Landscape designer Deborah Nevins conceives some of the most beautiful outdoor spaces in the world. She designs everything from townhouse gardens to baronial estates, and her high-powered clients include David Geffen and Ian Schrager. Her latest project: a 40-acre park she is creating with Renzo Piano for a new cultural center in Athens, Greece. Nevins prides herself on landscapes that are in tune with their surroundings. “The best compliment one can pay me,” she says, “is to think I didn’t do a thing.”
At Home Outdoors
• People love intimate landscapes: simple but contained areas that act as a gathering point. A grid of trees, or a less-formal grove, can almost feel like a house, but one that is open to the sky and surrounding world. Even in a small townhouse garden I’ll often add a platform for people to sit and gather.
• I love flowers, but landscaping isn’t about decorating with flowers. What’s vital is to create a sense of structure. A garden should relate to the space around it—to the architecture of a house or a distant view.
• One of my favorite “sports” in a garden is staring. It’s like meditation or looking at art. You go to a garden to be still, to look at beautiful things, to be with people outside. There is a sense of freedom—that you’re outside, you’ve been let out of prison.
• With a garden, it’s important to tell a story. Think about your goal: Are you interested in privacy? Do you like eating outdoors? If you travel, visit gardens, but don’t come back from Italy wanting a Tuscan garden. The thing to take away is how the Italians use their outdoor space.
• A garden should resonate psychologically. Don’t think it has to match the style of your house. If you have a historic home, you might want a more modern garden. The important thing is that the house and garden relate. The only thing I wouldn’t do is a Japanese garden unless you have a traditional Japanese-style house.
• My own property in the Hamptons isn’t that big. It affords a lot of experience in just two acres. I designed my house with triple-hung windows, like at Monticello, so I could bring my Meyer lemon trees inside. I’ve grown hundreds of lemons—lemon soufflé is my specialty.
• I’ve done a number of organic potagers, from Connecticut to Chicago to Bel Air. In Bel Air, they get four crops of corn a year. The owner told me she feels like she is in the country.
• I try to talk people out of a lawn in California. But in other places, if you’re careful, you don’t have to water much. I advise clients to not have the perfect lawn, which requires chemicals. I read that Harvard Yard is going organic, and organic compost is used on the National Mall.
• I’m doing a green roof right now for a Renzo Piano project in Greece. If your roof is flat, you can easily retrofit a green roof, and it has tremendous cooling effects for the building.
• I don’t like gardens that have a lot of color. Maybe I’m too tied to nature. But if you think about it, nature does have a color palette. In May and June, wildflowers are pale pink and blue; in August, they’re bright orange and yellow, hot pink and purple.
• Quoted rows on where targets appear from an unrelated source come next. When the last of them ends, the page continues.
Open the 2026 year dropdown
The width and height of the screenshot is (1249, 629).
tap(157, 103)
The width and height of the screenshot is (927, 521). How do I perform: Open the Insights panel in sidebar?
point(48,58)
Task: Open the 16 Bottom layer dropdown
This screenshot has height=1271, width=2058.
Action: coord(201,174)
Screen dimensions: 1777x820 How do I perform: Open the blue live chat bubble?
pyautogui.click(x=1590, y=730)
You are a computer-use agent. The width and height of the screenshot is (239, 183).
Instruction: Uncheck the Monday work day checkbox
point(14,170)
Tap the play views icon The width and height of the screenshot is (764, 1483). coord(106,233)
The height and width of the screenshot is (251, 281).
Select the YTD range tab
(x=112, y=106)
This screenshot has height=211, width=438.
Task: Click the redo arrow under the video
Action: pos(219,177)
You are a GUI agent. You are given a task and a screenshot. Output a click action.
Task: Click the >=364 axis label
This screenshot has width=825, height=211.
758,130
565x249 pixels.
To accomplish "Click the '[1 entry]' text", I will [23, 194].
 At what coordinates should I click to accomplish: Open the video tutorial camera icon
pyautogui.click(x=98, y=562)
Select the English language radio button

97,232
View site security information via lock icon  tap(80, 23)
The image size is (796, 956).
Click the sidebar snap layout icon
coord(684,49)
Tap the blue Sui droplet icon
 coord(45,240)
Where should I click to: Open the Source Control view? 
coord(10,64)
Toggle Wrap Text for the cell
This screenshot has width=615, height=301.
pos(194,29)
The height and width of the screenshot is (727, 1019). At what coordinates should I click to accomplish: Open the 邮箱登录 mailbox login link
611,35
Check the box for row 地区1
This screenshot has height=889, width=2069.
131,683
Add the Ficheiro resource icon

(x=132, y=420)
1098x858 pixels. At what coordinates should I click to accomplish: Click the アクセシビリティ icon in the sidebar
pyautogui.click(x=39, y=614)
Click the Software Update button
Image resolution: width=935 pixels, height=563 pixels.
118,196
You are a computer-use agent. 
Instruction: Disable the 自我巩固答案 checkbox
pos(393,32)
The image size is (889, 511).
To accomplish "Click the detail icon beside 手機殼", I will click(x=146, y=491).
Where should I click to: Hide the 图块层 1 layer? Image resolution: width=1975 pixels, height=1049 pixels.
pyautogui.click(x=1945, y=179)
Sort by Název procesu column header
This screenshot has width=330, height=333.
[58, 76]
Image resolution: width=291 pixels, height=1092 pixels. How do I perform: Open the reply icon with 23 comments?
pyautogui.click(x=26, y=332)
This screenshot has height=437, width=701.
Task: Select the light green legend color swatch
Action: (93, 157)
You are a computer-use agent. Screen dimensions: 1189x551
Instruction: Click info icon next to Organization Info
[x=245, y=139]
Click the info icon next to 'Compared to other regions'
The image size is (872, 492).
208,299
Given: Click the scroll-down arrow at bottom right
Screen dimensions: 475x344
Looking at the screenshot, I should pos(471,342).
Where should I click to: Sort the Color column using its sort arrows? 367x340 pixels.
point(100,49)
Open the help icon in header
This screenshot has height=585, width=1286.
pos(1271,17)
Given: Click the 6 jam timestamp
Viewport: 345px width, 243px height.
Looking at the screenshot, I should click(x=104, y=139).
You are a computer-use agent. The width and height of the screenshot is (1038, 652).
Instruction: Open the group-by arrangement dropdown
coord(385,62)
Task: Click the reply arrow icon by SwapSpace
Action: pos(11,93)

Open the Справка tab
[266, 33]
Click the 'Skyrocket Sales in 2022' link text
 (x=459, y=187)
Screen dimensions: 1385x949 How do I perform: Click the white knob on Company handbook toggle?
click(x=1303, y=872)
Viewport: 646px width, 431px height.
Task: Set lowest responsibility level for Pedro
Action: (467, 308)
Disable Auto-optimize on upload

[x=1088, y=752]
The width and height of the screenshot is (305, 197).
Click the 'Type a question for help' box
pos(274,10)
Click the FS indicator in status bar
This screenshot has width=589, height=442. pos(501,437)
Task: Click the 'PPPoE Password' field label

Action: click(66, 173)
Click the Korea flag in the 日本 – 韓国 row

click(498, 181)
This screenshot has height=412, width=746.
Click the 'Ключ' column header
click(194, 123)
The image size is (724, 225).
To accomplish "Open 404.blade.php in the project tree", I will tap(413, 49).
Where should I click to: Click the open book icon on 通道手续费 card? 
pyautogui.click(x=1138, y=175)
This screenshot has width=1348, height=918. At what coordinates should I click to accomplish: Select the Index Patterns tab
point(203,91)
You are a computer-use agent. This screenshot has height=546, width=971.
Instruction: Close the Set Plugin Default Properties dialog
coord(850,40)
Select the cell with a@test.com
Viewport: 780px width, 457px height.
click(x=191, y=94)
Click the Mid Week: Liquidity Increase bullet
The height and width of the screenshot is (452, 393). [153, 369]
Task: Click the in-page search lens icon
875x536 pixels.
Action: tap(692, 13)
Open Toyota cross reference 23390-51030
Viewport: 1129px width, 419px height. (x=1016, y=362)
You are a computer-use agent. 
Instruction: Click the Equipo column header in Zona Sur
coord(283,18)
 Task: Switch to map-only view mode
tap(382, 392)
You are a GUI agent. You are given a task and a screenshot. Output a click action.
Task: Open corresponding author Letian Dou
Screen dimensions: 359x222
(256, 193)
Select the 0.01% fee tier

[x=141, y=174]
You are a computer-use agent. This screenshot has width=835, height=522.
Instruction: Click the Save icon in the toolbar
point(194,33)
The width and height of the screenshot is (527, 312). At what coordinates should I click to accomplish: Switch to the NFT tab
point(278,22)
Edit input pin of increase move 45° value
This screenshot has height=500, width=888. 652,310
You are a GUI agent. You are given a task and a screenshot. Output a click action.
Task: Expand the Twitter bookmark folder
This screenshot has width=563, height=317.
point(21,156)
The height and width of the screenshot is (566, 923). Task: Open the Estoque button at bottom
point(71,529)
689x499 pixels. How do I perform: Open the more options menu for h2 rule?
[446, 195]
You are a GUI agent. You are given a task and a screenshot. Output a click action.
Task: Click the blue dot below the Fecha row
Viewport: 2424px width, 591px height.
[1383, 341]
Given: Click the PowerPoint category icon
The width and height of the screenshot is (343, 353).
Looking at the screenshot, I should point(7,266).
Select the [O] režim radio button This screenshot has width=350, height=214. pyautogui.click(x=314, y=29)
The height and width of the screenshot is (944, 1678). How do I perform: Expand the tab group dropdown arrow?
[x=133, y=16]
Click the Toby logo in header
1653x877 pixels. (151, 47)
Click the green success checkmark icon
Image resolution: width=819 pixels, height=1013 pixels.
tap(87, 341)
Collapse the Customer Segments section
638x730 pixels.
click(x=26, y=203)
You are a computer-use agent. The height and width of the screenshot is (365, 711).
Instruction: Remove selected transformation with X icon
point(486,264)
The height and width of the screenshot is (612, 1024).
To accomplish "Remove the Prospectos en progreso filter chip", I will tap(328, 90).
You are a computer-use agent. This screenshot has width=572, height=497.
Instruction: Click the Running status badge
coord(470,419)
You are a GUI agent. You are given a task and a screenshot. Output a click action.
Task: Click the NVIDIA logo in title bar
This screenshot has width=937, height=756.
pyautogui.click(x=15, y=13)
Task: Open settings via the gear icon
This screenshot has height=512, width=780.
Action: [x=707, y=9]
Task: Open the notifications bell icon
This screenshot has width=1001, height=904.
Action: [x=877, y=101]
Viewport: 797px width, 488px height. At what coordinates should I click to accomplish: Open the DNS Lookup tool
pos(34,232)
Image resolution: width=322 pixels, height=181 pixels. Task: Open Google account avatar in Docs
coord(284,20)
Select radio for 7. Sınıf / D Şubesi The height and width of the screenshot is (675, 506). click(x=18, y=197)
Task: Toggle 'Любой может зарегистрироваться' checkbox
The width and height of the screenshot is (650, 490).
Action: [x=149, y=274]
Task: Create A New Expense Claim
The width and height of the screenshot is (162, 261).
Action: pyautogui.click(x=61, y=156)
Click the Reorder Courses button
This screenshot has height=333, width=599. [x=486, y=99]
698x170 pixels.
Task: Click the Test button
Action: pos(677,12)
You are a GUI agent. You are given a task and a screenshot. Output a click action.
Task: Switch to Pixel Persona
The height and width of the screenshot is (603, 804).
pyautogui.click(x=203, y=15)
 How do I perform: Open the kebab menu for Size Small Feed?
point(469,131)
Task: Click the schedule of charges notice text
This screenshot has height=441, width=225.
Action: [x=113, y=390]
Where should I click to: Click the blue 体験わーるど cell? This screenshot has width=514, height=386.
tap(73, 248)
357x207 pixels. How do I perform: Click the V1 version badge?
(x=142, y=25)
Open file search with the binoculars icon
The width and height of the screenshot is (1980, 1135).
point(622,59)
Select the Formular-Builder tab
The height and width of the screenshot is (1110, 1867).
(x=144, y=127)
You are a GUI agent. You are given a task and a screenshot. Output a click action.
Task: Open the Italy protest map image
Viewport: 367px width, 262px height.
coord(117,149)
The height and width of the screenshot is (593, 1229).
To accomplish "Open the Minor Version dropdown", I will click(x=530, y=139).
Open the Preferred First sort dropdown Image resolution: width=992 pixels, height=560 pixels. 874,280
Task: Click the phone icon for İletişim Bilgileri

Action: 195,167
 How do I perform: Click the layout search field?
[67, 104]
• I encourage the planting of cutting gardens. People think they are spoiling a garden if they cut plants to bring inside, but actually it’s the best way to get to know them better. Even if you don’t have a cutting garden, snip branches or small flowers and put them in a vase. You can even cut judiciously from a perennial border—just not too much.
• I love species flowers—those found in nature that haven’t been hybridized—like Hellebores, which are hardy. Some of my favorites: Rosa ‘primula,’ which scents the air like incense; Yulan magnolia; Hoop Petticoat daffodil; Snow Goose flowering cherry trees.